_WRITTEN EXERCISE_. Could you turn everything in the records below, from the line containing "You are a computer-use" down to the line containing "Instruction: Open the Edit menu", into a JSON list of strings with one string per line and blank lines left out?

_THE INPUT_.
[start]
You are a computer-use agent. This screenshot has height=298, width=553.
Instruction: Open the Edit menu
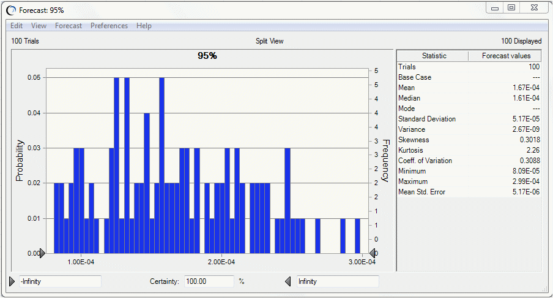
[end]
[start]
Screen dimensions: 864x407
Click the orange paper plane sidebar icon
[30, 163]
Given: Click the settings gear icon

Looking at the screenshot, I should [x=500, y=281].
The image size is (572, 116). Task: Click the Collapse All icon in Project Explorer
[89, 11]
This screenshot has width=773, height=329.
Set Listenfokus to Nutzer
[end]
_CORRECT OUTPUT_.
[
  "You are a computer-use agent. This screenshot has height=298, width=553.",
  "Instruction: Open the Edit menu"
]